■ **Trecho de origem**:
A síntese havia de propiciar espaço para a paz da “democracia representativa”, o que seria providencial para essa afirmação das elites, uma vez que a lógica capitalista iria fazer, nesses termos, o resto.
 
5 – Se houve alguém que teve a percepção disso foi Jaime Nogueira Pinto, um “cristão democrata” assumido da vida política portuguesa, que na sua juventude foi da FRA, Frente Revolucionária de Angola (de extrema direita “branca”), seguidor e fomentador dessa pista, por que também era pessoalmente interessado nas riquezas do continente, como nos seus ricos (página 27 do seu livro)…
 
Num esclarecedor “instrutivo” relacionado com a projecção de Afonso Dhlakama em Moçambique, escreveu a páginas 211 do seu “compêndio”:
 
… “Fomos desenvolvendo outras acções em seu favor, sempre no sentido de uma maior abertura e respeitabilidade como caminho para a paz. Era aliás o que ouvira e vira praticar a Franz-Joseph Strauss em relação à Alemanha do Leste e ao mundo comunista: abrir-lhes as portas e os créditos para os levar a entrar no jogo. Se o processo fosse bem conduzido acabariam por lhes tomar o gosto”…
 
6 – O “instrutivo” não ficou naturalmente por aí, pelo que a sua aplicação a Angola no momento da síntese é esclarecedor; eis o que escreveu a páginas 524:
 
… “As cartas que íamos pondo na mesa enquanto discorríamos eram iguais às lançadas naquele pequeno almoço no Cosmos com Crocker e Cleary, logo após a morte de Savimbi, mas parte das incógnitas de então estavam já resolvidas: não houvera fragmentação da UNITA, a guerra acabara de vez e José Eduardo dos Santos escolhera a via pragmática de poupar os quadros sobreviventes da UNITA e com isso acelerara a pacificação. Mas ali em Luanda com Kansteiner, Dunlap e Dell, como em Washington com Crocker e Cleary, não resistimos a entrar pelo caminho das memórias e das histórias que faziam a nossa história em África. E naquele tom meio técnico, meio distante, ora empenhado, ora vago com que quase sempre falamos, também por pudor, das coisas importantes, fomos contando as mãos jogadas e as sortes do jogo.

■ **Instruções da tarefa**: Transcreva do texto sobre Jaime Nogueira Pinto a passagem que começa em "A síntese havia" e segue até "termos, o resto.", sem alterar nada.

■ **Dados fornecidos**:
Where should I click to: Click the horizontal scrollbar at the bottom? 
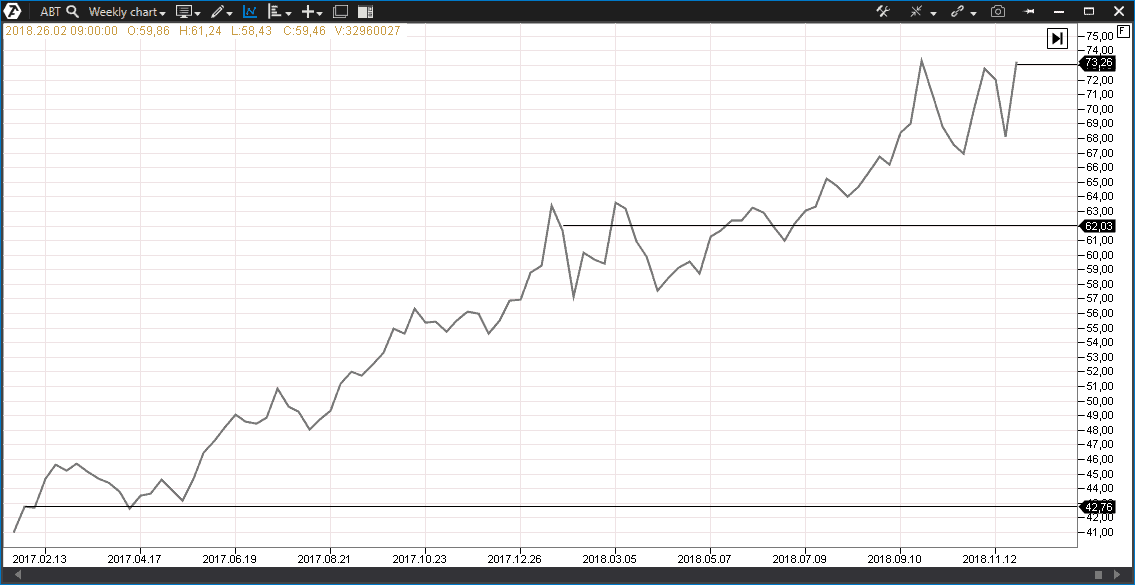pos(560,575)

■ **Resposta do exercício**:
A síntese havia de propiciar espaço para a paz da “democracia representativa”, o que seria providencial para essa afirmação das elites, uma vez que a lógica capitalista iria fazer, nesses termos, o resto.